Count the lines in the material below that contain the word "Task" and give the number alone.

**The data:**
--- START ---

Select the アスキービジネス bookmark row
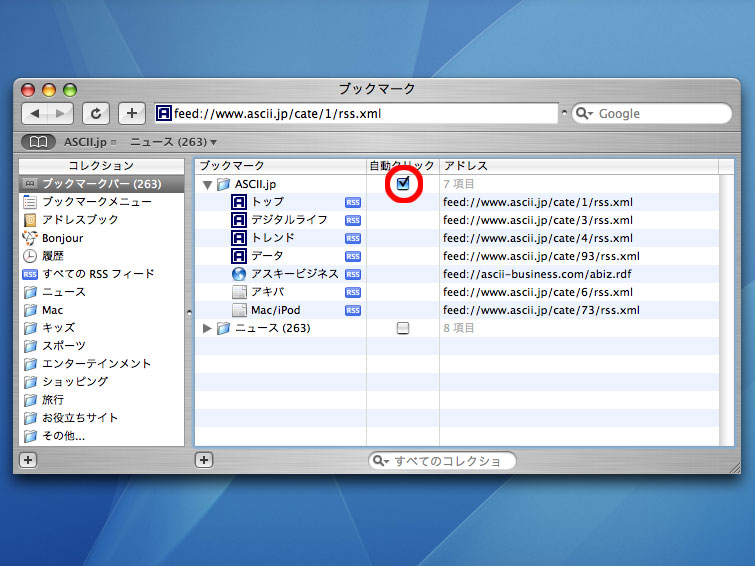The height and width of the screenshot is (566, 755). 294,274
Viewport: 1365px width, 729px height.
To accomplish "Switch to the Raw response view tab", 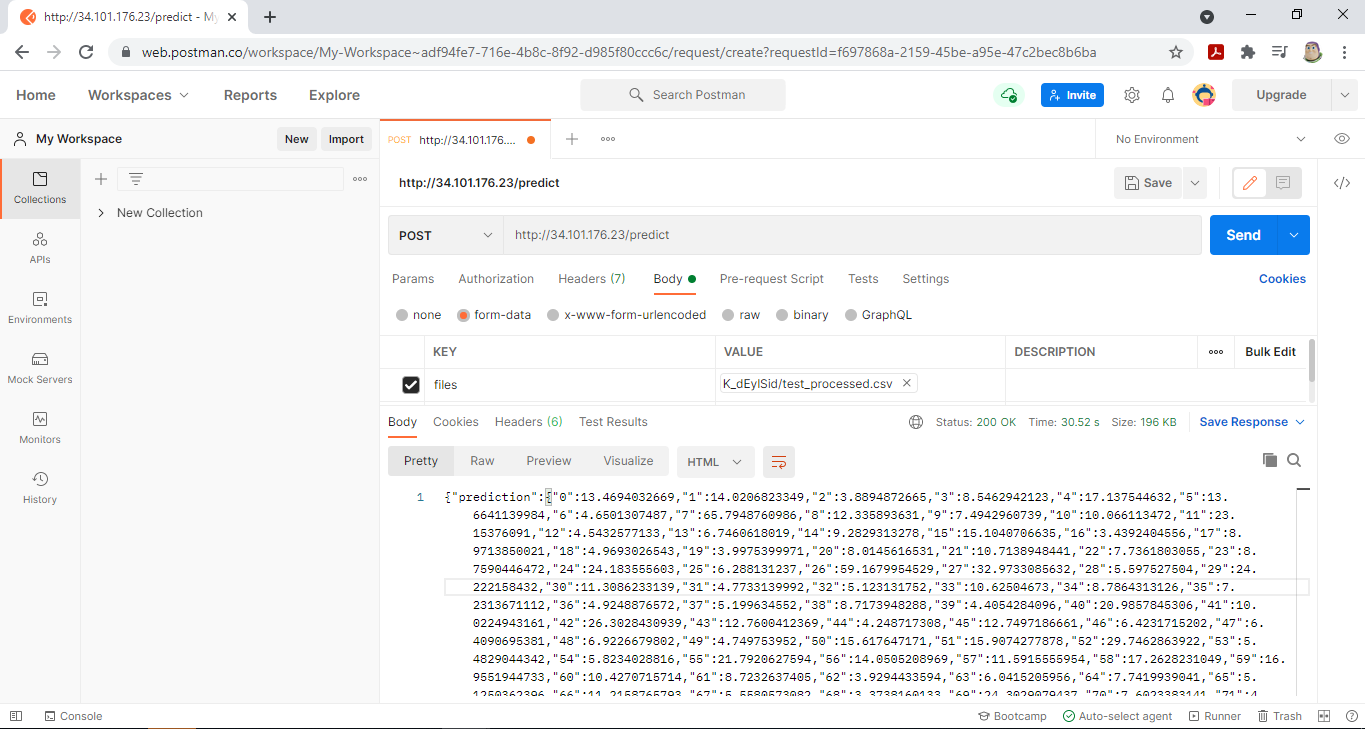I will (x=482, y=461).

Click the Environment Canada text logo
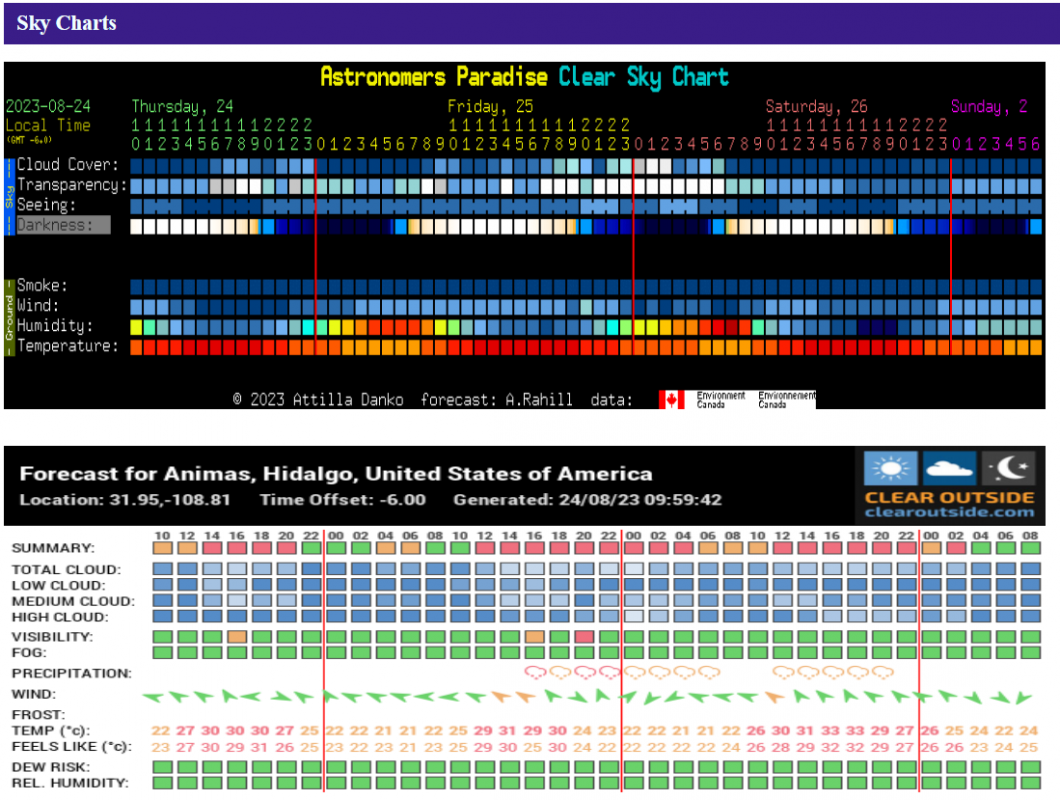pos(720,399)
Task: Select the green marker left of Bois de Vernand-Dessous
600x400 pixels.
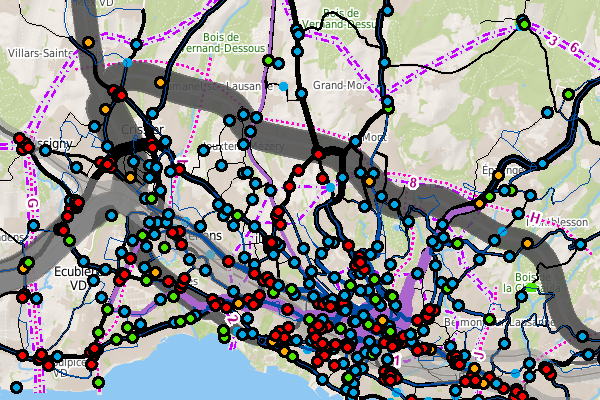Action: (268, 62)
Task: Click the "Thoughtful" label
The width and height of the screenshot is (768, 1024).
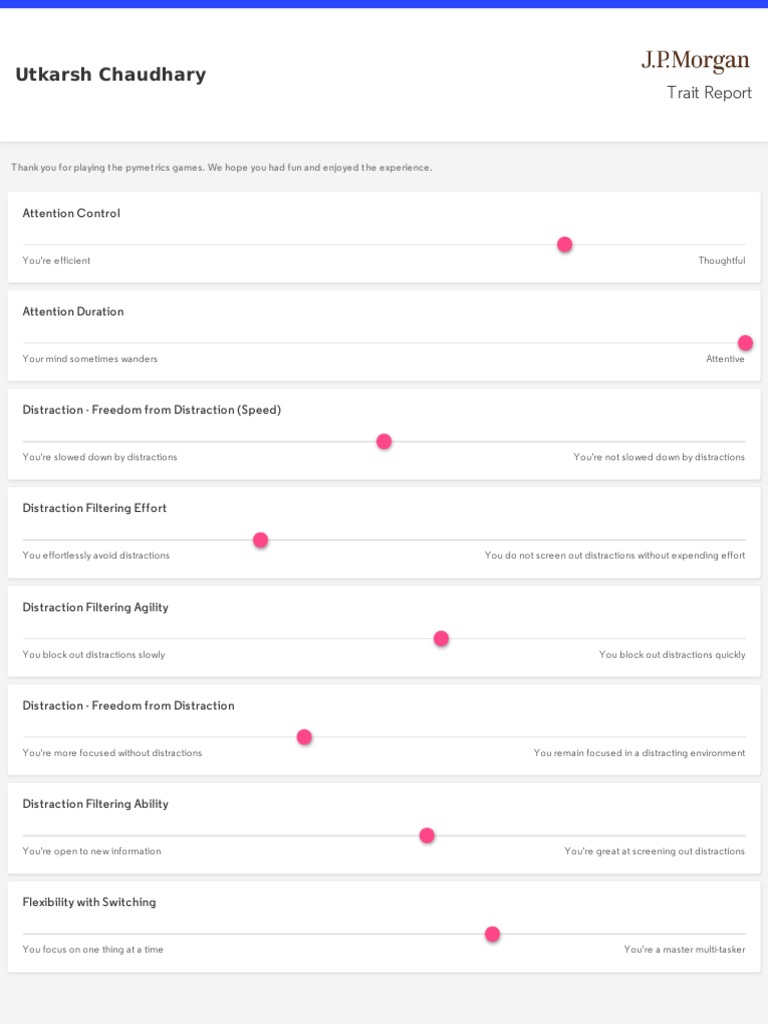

--- END ---

**Written response:**
2